The article reported that “experts consider these pre-Northridge steel high-rises vulnerable to collapse only in extreme shaking caused by rare and powerful earthquakes, similar to the one that struck San Francisco in 1906.” While this statement is generally correct, the intent of the building codes to date has been to achieve life safety with a small probability of collapse. For older buildings with known defects, their probability of collapse is higher. However, since earthquake shaking is not uniform, and even under extreme earthquake shaking only a relatively small number of the buildings would experience more than the MCE level of shaking, the collapse probability over the affected area is not going to be uniform.
The article also highlighted major defects in welded steel moment-frame buildings constructed between 1960 and 1994. A typical pre-Northridge earthquake steel moment frame connection (Figure 1) included a bolted connection through shear tab between column and beam, and a long continuous weld between the beam and column flanges. The connections were designed to yield under strong shaking and to behave as plastic hinges to dissipate earthquake energy without loss of strength. This yielding without fracturing is intended to achieve the ductility requirement, which requires that building occupants be able to exit a badly damaged building without being exposed to the danger of the building’s collapse. However, several defects in this design were identified during the 1994 Northridge earthquake, including:
- High stress concentration at welded joints
- Flawed welding that was unable to achieve the intended design strength
- Poorly designed and under-sized bolts that were unable to withstand the forces after the failure of the welded section
These defects resulted in the unexpectedly early yielding and brittle fractures of these connections. While it was obvious that these connections did not perform as intended, the revelation of defects does not necessarily mean that the structures were not designed and constructed according to the standards that were in place at the time. According to the FEMA 350 report, the steel moment-frame buildings damaged by the Northridge earthquake met the basic intent of the building codes, but didn’t behave as anticipated.
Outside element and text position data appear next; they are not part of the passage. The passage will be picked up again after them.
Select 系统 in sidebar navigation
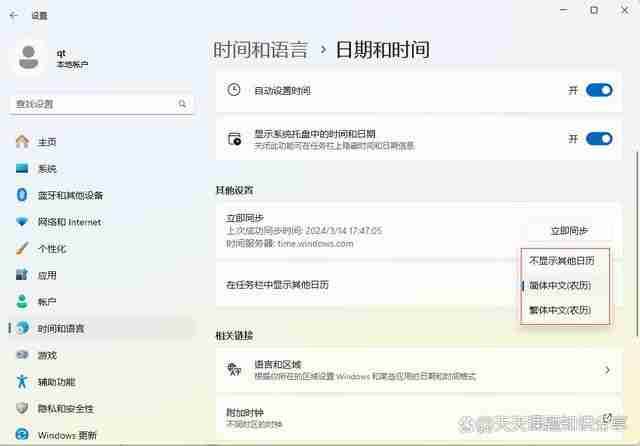The image size is (640, 446). 47,169
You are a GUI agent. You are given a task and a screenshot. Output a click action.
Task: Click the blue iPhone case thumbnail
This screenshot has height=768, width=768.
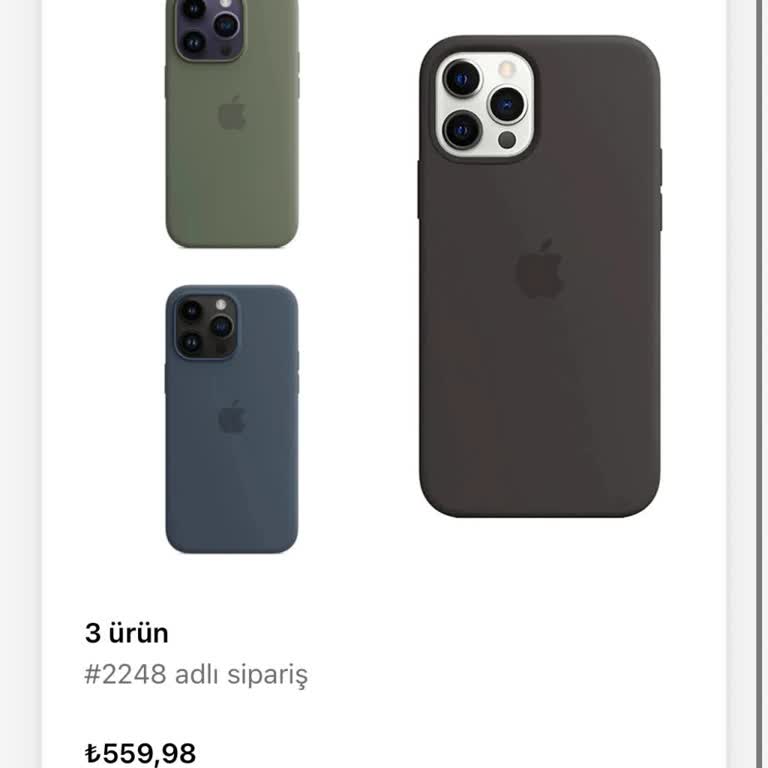[x=231, y=420]
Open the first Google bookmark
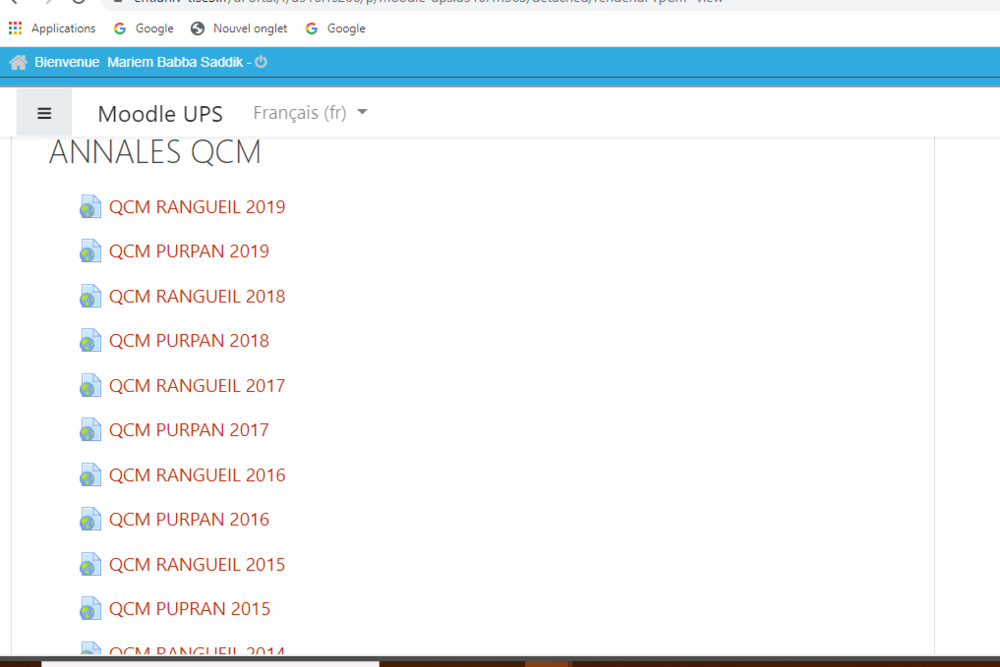The width and height of the screenshot is (1000, 667). 144,28
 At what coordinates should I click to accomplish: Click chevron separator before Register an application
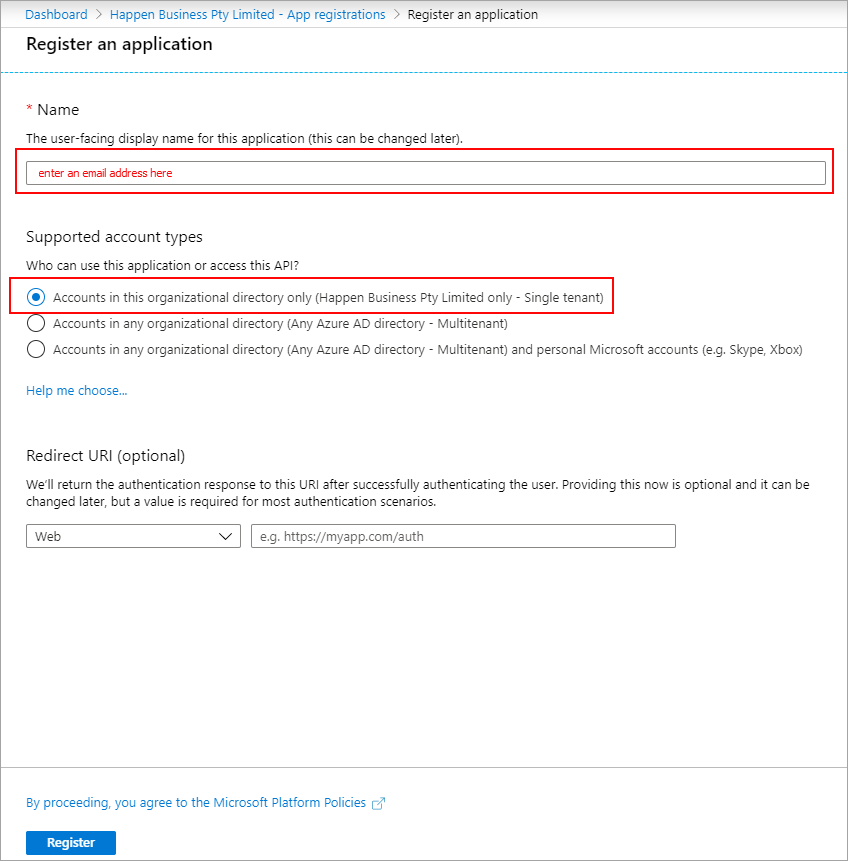point(397,15)
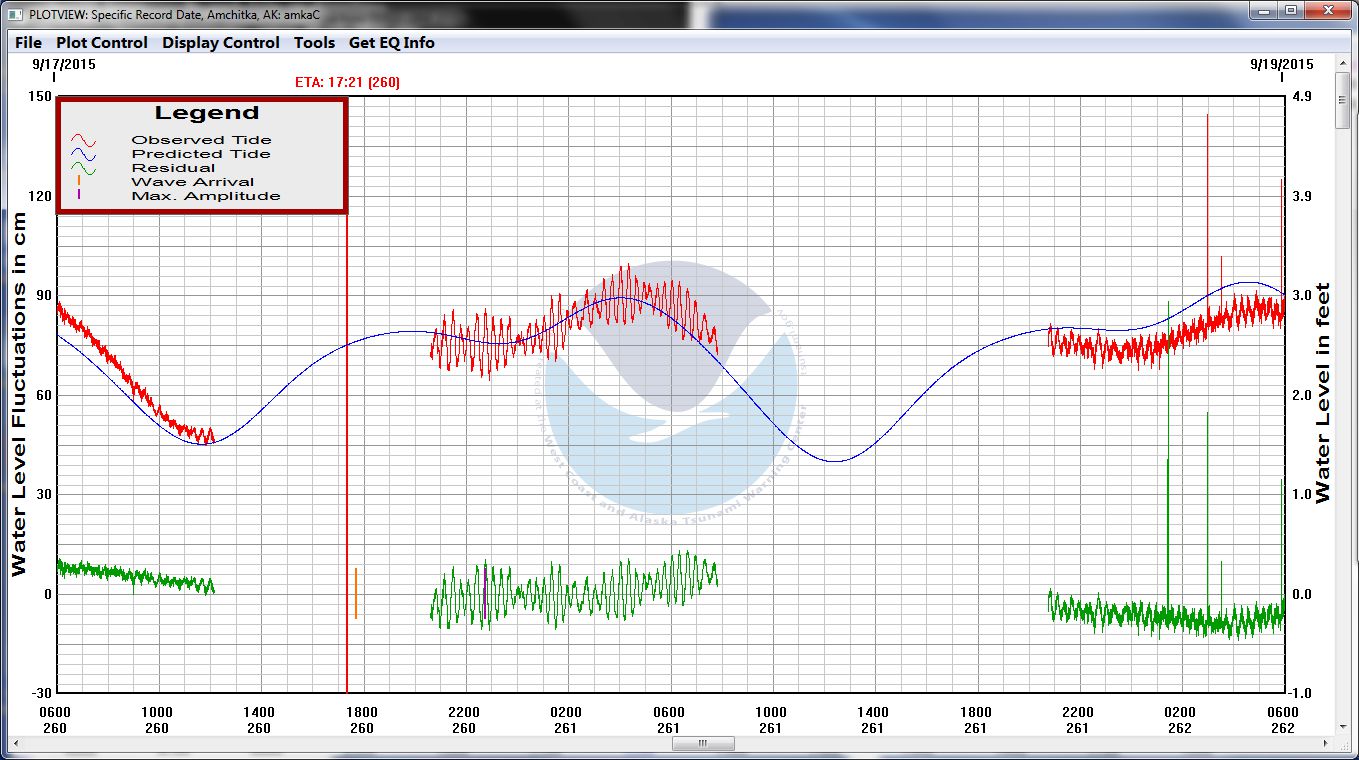The width and height of the screenshot is (1359, 760).
Task: Click the purple Max. Amplitude legend icon
Action: coord(79,195)
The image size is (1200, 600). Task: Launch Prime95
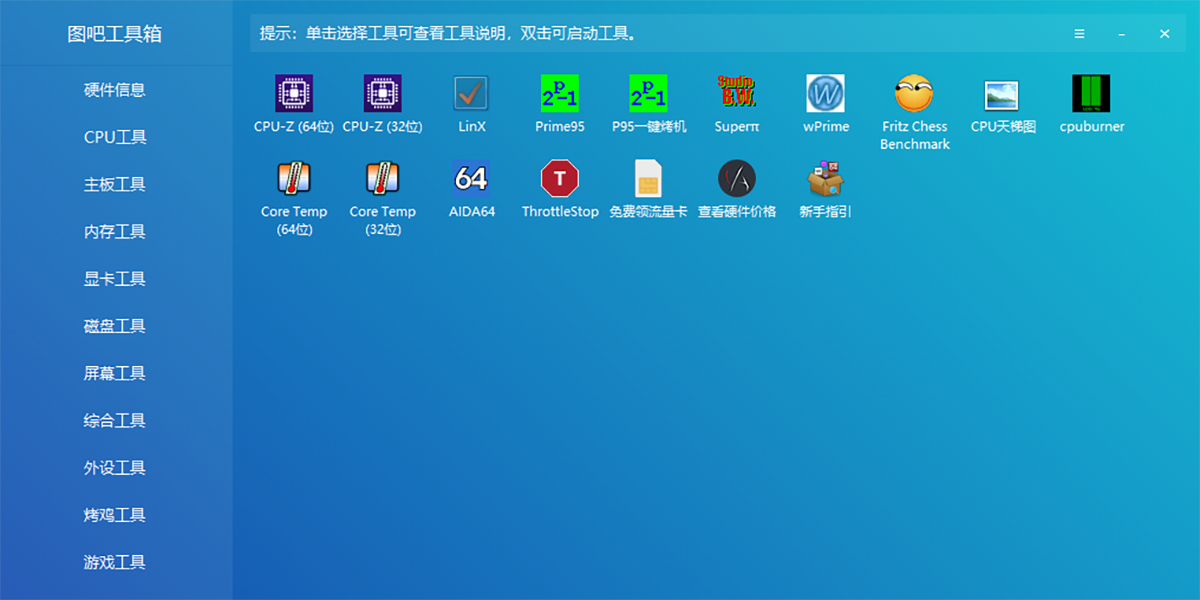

In terms of damage pattern, most fractures were limited to the weld between the beam and column flanges with the bolted portion of the connection still intact. In some cases, a portion of the column flange was pulled out. In a few cases, the fracture progressed completely through the column flange and into the web, resulting in a situation that would likely result in collapse.
It was alarming to engineers and building owners that a building could withstand the earthquake without much cosmetic damage yet sustain significant structural damage to the moment frame connections. This suggests that the lateral and vertical force demand that was unloaded when the joints were fractured was quickly redistributed to other structural components without noticeable deformation of the building. This further suggests that these structures possessed some redundant capacity to withstand complete collapse, since these unexpected fractures caused little architectural or nonstructural damage during the Northridge earthquake.
Given these observations, it can be inferred that these steel moment-frame buildings are vulnerable to large economic damage, but a complete collapse of all buildings caused by a moderate earthquake is unlikely. According to the AIR Earthquake Model for the United States, the collapse probability caused by the HayWired Scenario would be less than 0.1% for steel moment-frame structures built prior to 1994, which is consistent with the recent USGS HayWired scenario (M7.0) study, which states that “collapse of such high-rise buildings appears to be unlikely in downtown Oakland and San Francisco in an earthquake like the HayWired mainshock.”